→ Extract to read
[BEGIN]
Re: [RFC] /dev/anon

From: Davide Libenzi
Date: Wed Jan 14 2004 - 17:47:19 EST


On Wed, 14 Jan 2004, Andrew Morton wrote:

> Davide Libenzi <davidel@xxxxxxxxxxxxxxx> wrote:
> >
> > On Wed, 14 Jan 2004, Jeff Dike wrote:
> >
> > > > I thought your goal was to release memory
> > > > to the host, that's why I proposed sys_madvise(MADV_DONTNEED).
> > >
> > > It is, I want memory released immediately as though it were clean, and
> > > MADV_DONTNEED doesn't help.
> >
> > Strange, I didn't notice this before. If you look at the comment in
> > mm/madvise.c:madvise_dontneed, it advertises that dirty pages are actually
> > thrown away (that would be what you're actually looking for). But if you
> > go down to zap_page_range -> unmap_vmas -> unmap_page_range ->
> > zap_pmd_range -> zap_pte_range, if the page is dirty, set_page_dirty ->
> > __set_page_dirty_buffers pushes the page into the mapping dirty pages list
> > and __mark_inode_dirty push the inode inside the superblock dirty list. So
> > the comment seems to be wrong (I also verified this with a simple program,
> > and pages are actually flushed).
[END]
→ Exercise description
In the /dev/anon message, what does the comment in mm/madvise.c:madvise_dontneed advertise? The records are not needed for this.

→ Material provided
[BEGIN]
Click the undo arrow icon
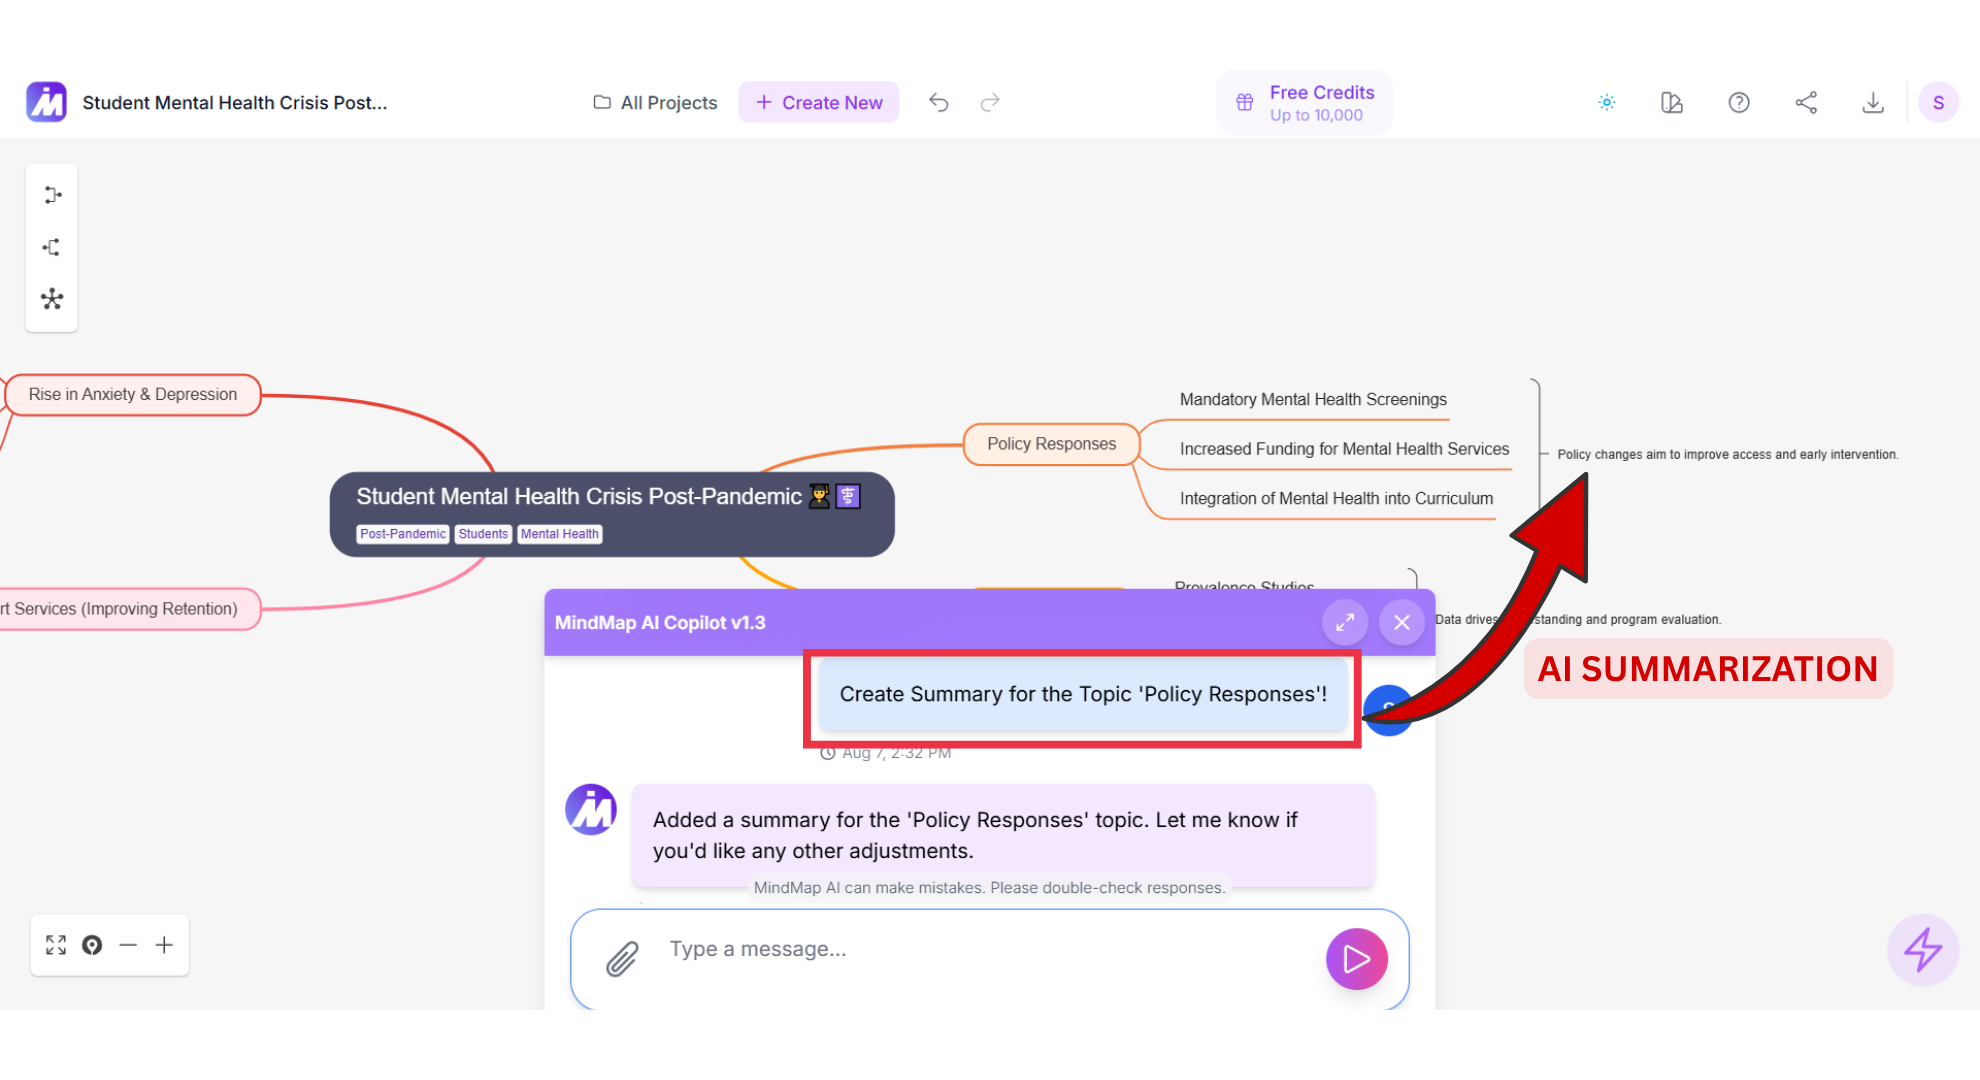The width and height of the screenshot is (1980, 1080). (x=938, y=102)
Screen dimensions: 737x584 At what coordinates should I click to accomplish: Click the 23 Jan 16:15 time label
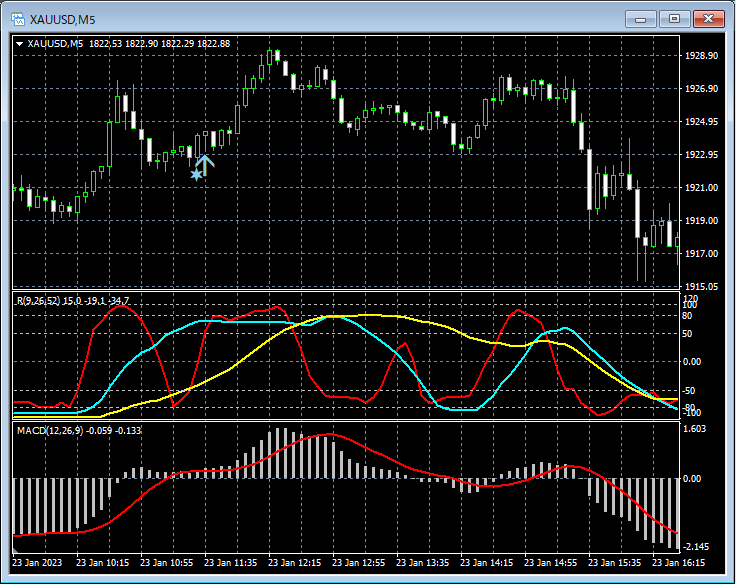(679, 563)
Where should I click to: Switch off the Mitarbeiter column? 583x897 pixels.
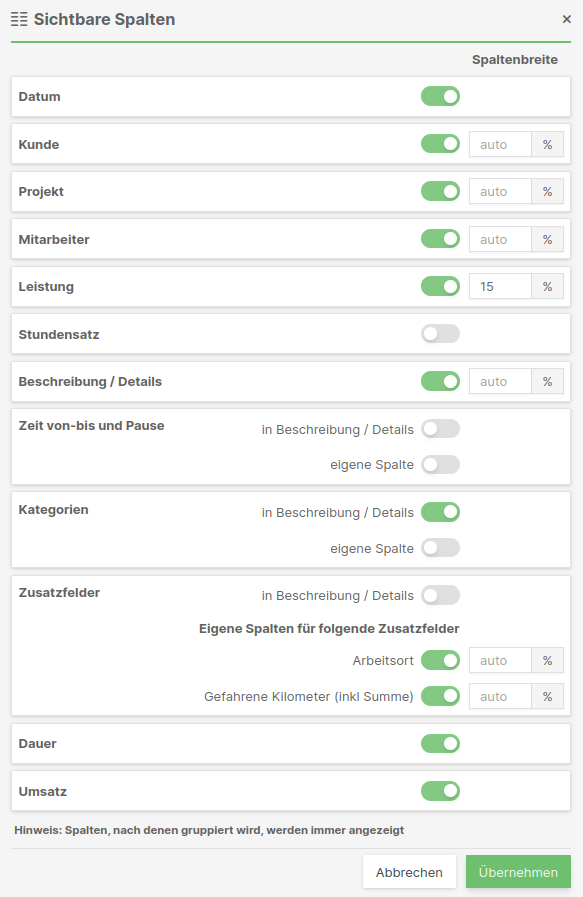[x=440, y=239]
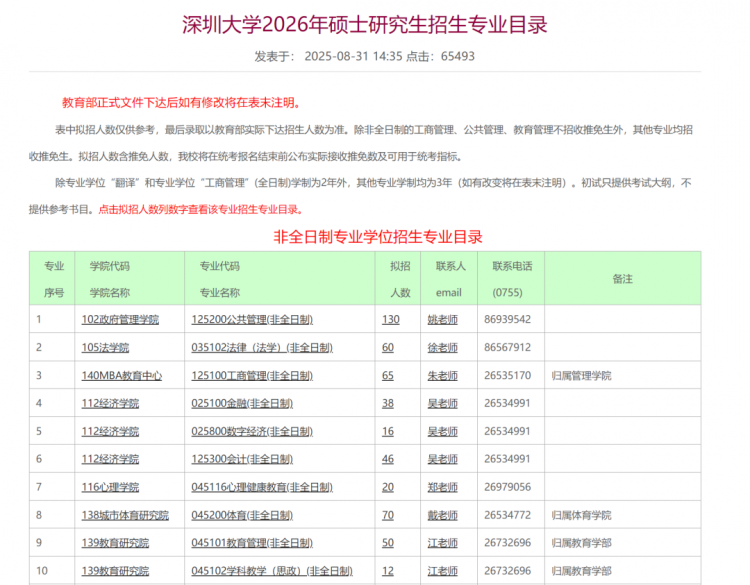Open the 025100金融(非全日制) major link

click(x=241, y=404)
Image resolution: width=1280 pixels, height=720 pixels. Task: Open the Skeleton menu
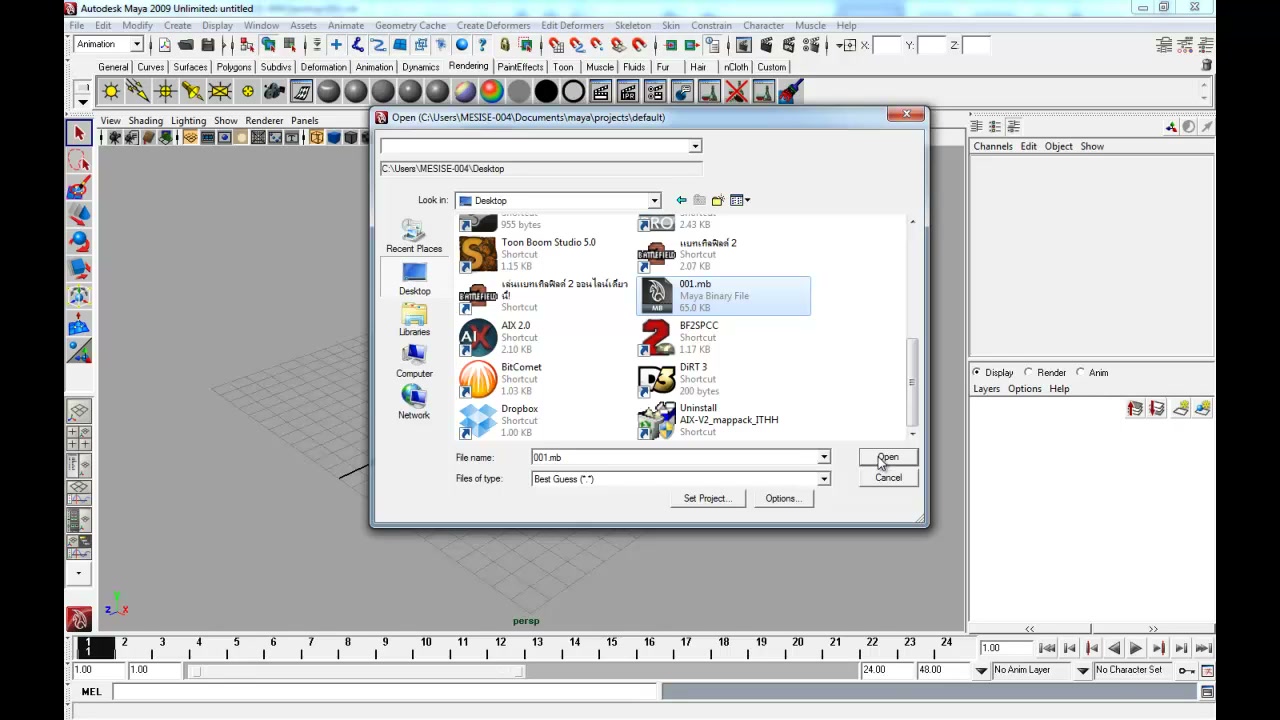(632, 25)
[END]
→ Solved exercise
It advertises that dirty pages are actually thrown away.